Smithsonian / US Geological Survey Weekly Volcanic Activity Report,
2 June-8 June 2010
Managing Editor: Sally Kuhn Sennert

Please cite this report as:

Global Volcanism Program, 2010. Report on Bezymianny (Russia). In: Sennert, S K (ed.), Weekly Volcanic Activity Report, 2 June-8 June 2010. Smithsonian Institution and US Geological Survey.

Weekly Report (2 June-8 June 2010)

Bezymianny

Russia

55.972°N, 160.595°E; summit elev. 2882 m

All times are local (unless otherwise noted)


KVERT reported that after an explosive eruption from Bezymianny on 1 June two bright thermal anomalies on the flanks were seen in satellite imagery during 1-2 June, possibly from pyroclastic flow deposits. On 4 June KVERT noted that strong gas-and-steam emissions continued to rise from the lava dome. The Aviation Color Code level was lowered to Yellow.
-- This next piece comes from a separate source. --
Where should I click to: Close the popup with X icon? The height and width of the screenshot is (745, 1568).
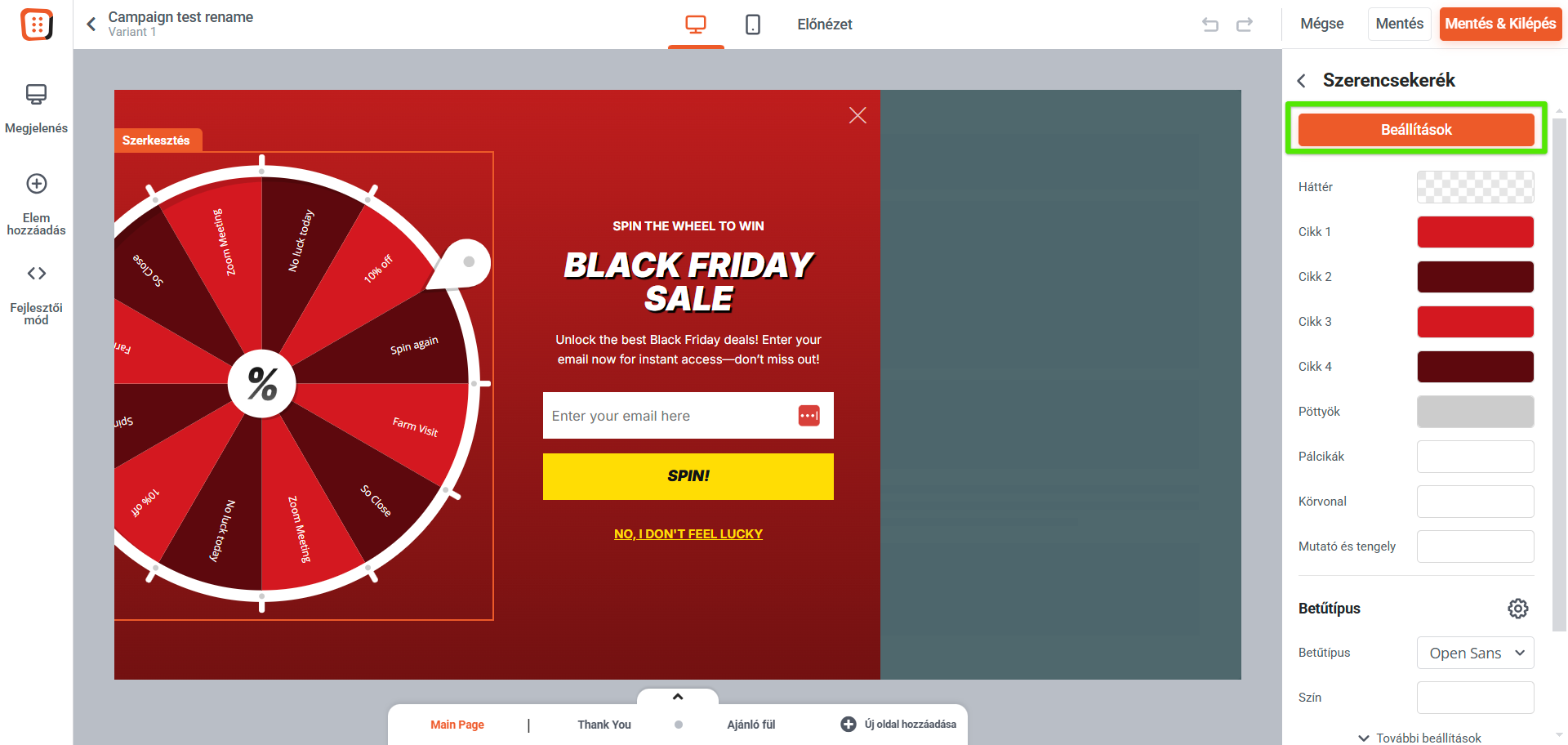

Geological Summary. The modern Bezymianny, much smaller than its massive neighbors Kamen and Kliuchevskoi on the Kamchatka Peninsula, was formed about 4,700 years ago over a late-Pleistocene lava-dome complex and an ancestral edifice built about 11,000-7,000 years ago. Three periods of intensified activity have occurred during the past 3,000 years. The latest period, which was preceded by a 1,000-year quiescence, began with the dramatic 1955-56 eruption. This eruption, similar to that of St. Helens in 1980, produced a large open crater that was formed by collapse of the summit and an associated lateral blast. Subsequent episodic but ongoing lava-dome growth, accompanied by intermittent explosive activity and pyroclastic flows, has largely filled the 1956 crater.